Papa Francesco parla di una guerra mondiale a pezzi. Quale futuro vede per la Siria, l'origine di gran parte del movimento migratorio verso l'Europa?
«Molti Paesi hanno vissuto l'illusione che la guerra fosse solo un affare dei siriani, ma la guerra è divenuta una crisi per tutto il Medioriente e con i flussi migratori è divenuto un grave problema anche in Occidente, tanto che l'Europa dell'est ha cominciato a costruire muri. Quello che avviene in Siria è ormai un nodo inestricabile, tante volte ci fa voltare dall'altra parte perché non abbiamo soluzioni. Con realismo, ma con fretta, bisogna che la guerra finisca, perché è stata la madre di tutte le povertà in Siria, ha generato dei mostri, come il terrorismo del Daesh».
L'impegno di Sant'Egidio si è manifestato concretamente nell'accoglienza dei migranti, anche a Palermo e in Sicilia. Ma l'Italia e l'Europa cosa fanno?
«I corridoi umanitari dal Libano che Sant'Egidio ha realizzato con i protestanti italiani sono un contributo per aiutare i profughi siriani. Ma l'idea di corridoio umanitario, che poi Sant'Egidio ha ripreso con la Cei dal Corno d'Africa, è quella di creare accessi sicuri e legali al nostro Paese, unica alternativa ai mercanti della vita nel mare. Dobbiamo pensare a questi accessi, anche se mi sembra che la cultura vincente in questo momento nel nostro Paese non vada proprio in questo senso. Ma noi continuiamo».

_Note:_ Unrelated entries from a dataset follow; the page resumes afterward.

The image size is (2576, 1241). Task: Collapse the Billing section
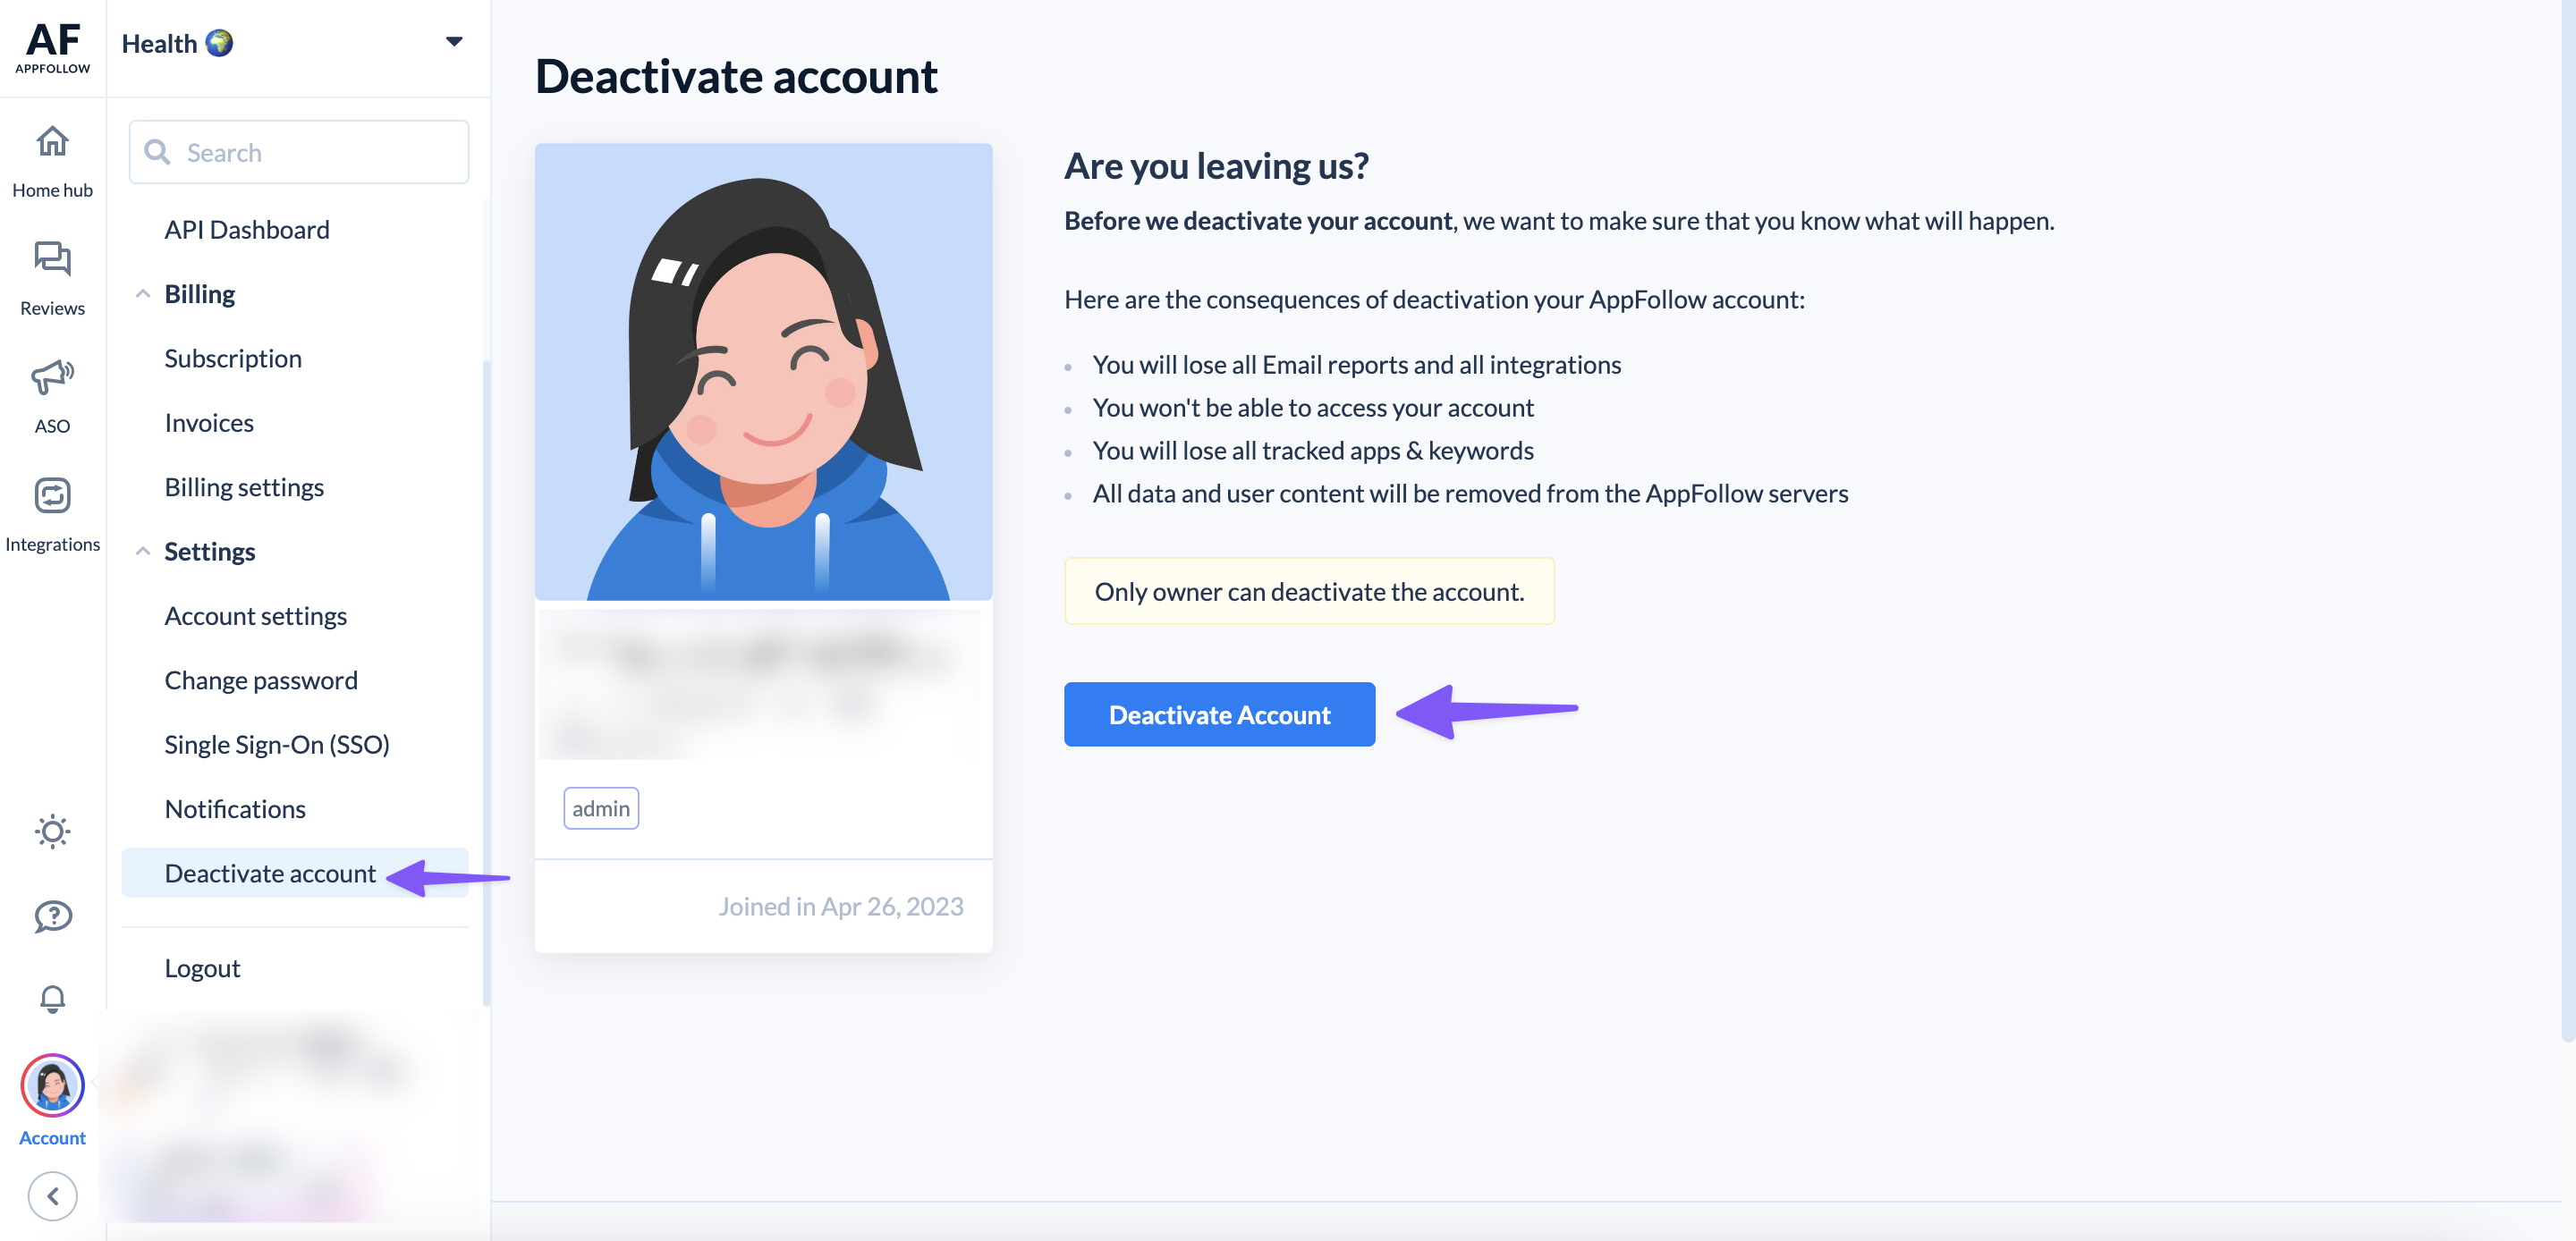tap(143, 294)
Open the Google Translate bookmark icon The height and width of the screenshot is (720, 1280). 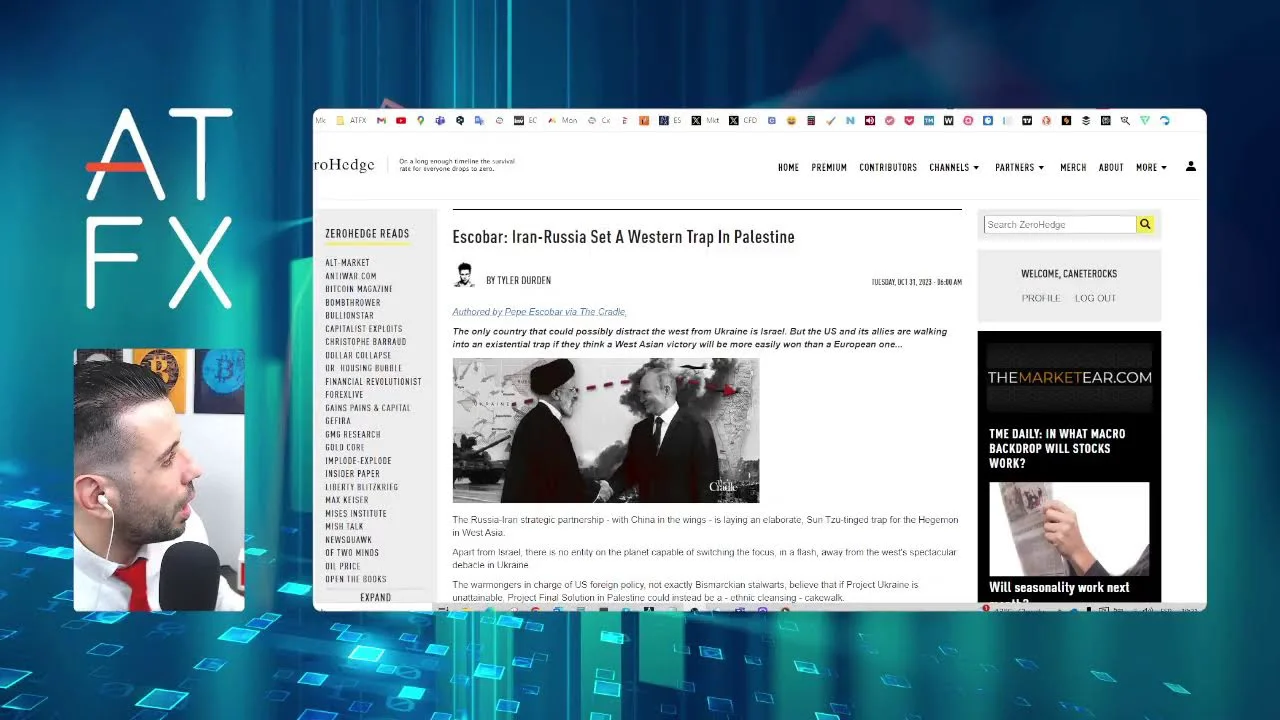[479, 121]
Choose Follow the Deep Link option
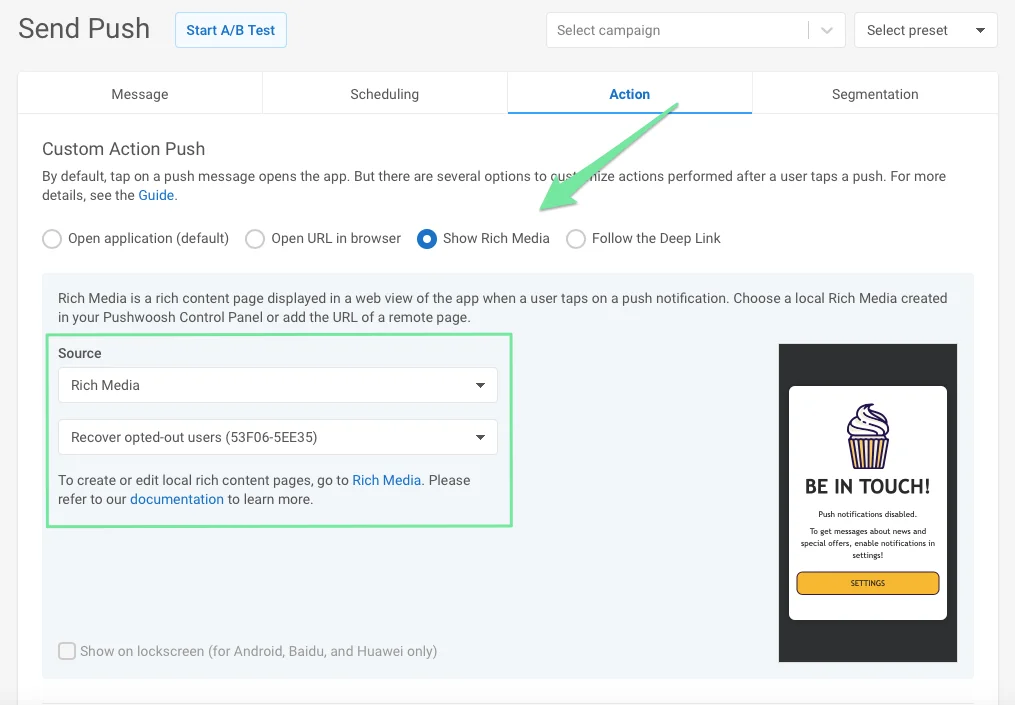Screen dimensions: 1015x705 pyautogui.click(x=576, y=239)
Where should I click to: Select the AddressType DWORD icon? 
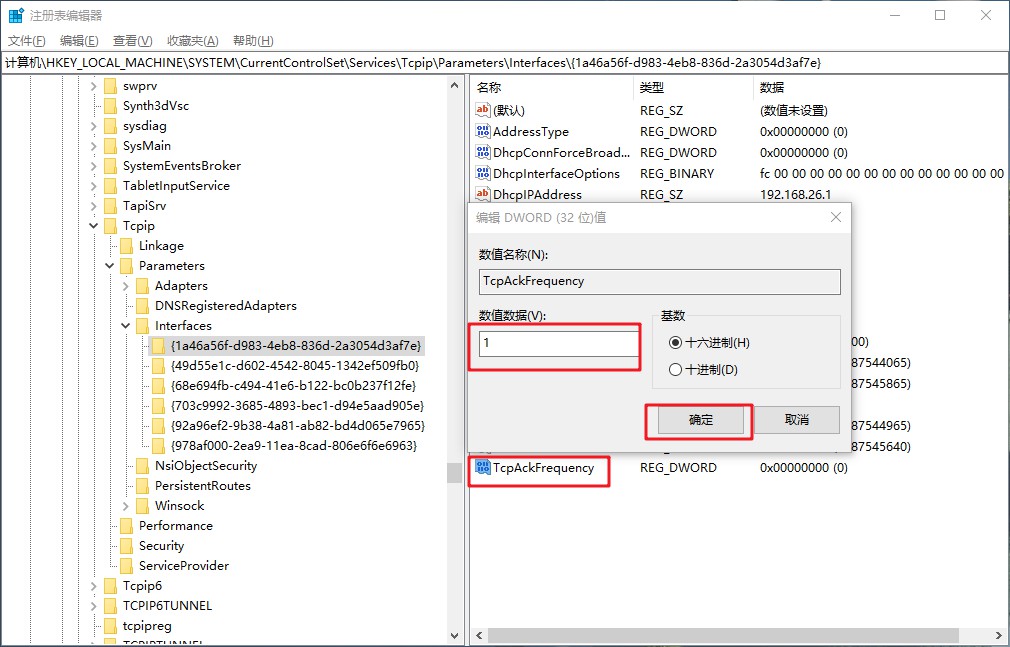(483, 131)
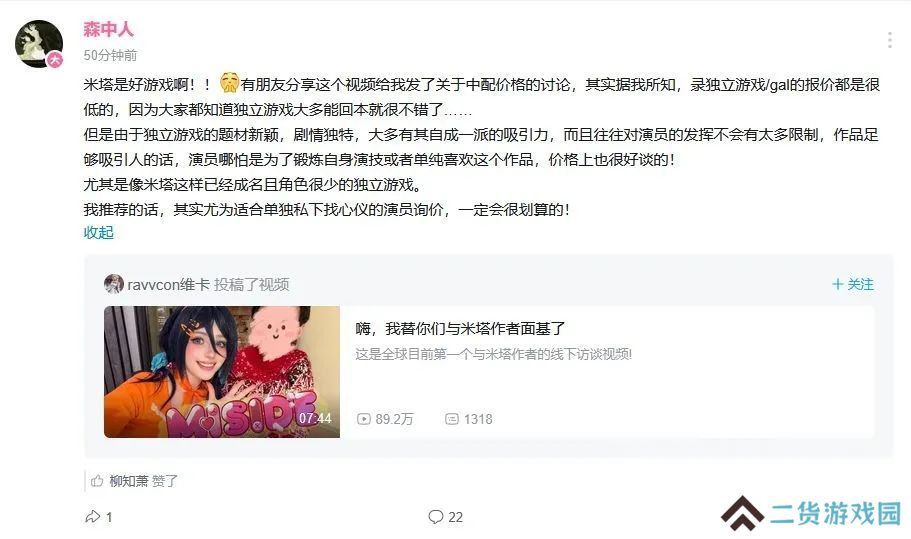The height and width of the screenshot is (539, 911).
Task: Click the play count icon showing 89.2万
Action: point(364,419)
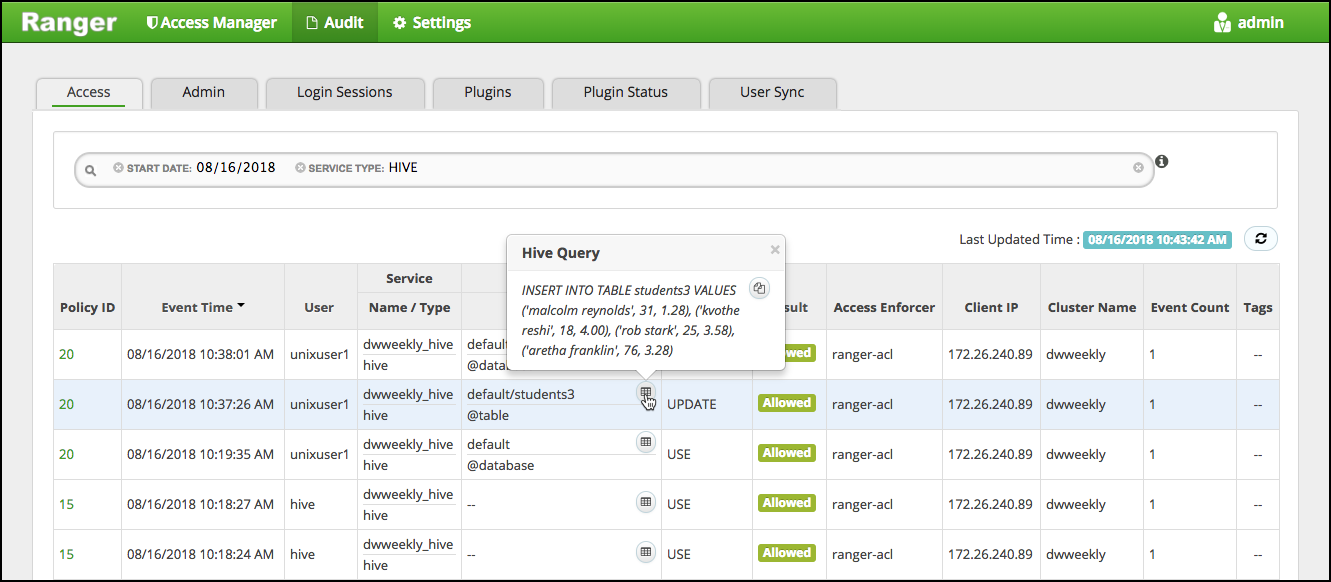The height and width of the screenshot is (582, 1331).
Task: Show query icon for 10:18:27 AM row
Action: (x=646, y=501)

La Sicilia è uno dei suoi luoghi del cuore, amicizie, impegni, risultati raggiunti. Nel libro si accenna a un legame particolare con padre Pino Puglisi. Chi rappresenta per voi questo martire?
«Non ho mai conosciuto Puglisi, ho lavorato sulla sua causa di beatificazione nell'ultima parte. Puglisi ha conosciuto alcuni giovani di Sant'Egidio, tanti anni fa, e per me resta una grande figura che mostra come il Vangelo può scardinare la cultura della morte dei clan mafiosi. Credo che la storia di Puglisi sia esemplare per la Chiesa italiana e non solo per la Sicilia. E poi è la storia del martirio e della grande intuizione di Giovanni Paolo II, perché il nostro è di nuovo un tempo di martiri».